### Material to process
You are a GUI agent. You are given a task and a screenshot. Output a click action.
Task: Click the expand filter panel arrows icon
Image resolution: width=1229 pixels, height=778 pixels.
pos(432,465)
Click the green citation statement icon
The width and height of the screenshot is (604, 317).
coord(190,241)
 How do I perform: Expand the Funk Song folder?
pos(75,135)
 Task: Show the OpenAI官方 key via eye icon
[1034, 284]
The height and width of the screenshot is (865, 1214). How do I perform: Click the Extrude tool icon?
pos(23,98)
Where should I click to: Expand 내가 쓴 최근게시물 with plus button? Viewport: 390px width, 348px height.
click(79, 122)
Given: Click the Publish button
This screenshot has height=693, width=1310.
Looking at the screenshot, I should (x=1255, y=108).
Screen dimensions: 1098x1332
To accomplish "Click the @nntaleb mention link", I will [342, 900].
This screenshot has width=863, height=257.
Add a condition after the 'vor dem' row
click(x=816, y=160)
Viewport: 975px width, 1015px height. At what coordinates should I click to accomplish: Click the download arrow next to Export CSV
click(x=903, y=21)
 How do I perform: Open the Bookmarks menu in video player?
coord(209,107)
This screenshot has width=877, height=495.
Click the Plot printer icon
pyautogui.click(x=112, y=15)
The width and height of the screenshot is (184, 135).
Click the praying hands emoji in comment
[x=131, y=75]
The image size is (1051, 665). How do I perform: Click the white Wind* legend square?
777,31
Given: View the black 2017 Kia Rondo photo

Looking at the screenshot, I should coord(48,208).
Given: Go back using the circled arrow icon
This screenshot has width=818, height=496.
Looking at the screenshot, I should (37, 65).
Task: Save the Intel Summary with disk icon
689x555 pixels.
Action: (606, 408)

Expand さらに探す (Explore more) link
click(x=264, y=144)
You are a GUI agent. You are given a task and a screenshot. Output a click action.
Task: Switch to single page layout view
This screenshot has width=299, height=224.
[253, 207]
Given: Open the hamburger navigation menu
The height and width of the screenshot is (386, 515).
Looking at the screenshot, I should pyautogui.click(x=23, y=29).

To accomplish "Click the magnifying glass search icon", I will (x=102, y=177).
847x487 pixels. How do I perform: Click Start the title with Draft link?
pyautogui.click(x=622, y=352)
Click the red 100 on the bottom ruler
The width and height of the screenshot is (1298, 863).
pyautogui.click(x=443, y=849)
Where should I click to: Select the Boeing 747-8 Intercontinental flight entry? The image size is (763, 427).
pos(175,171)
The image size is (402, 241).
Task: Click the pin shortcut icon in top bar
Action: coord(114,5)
######
Copy the lines of the listing from the line with "Where should I click to: Expand" up to and including the line with "click(x=903, y=21)", keeping each one word for word.

▶ **Written response**
Where should I click to: Expand 내가 쓴 최근게시물 with plus button? Viewport: 390px width, 348px height.
click(79, 122)
Given: Click the Publish button
This screenshot has height=693, width=1310.
Looking at the screenshot, I should (x=1255, y=108).
Screen dimensions: 1098x1332
To accomplish "Click the @nntaleb mention link", I will [342, 900].
This screenshot has width=863, height=257.
Add a condition after the 'vor dem' row
click(x=816, y=160)
Viewport: 975px width, 1015px height. At what coordinates should I click to accomplish: Click the download arrow next to Export CSV
click(x=903, y=21)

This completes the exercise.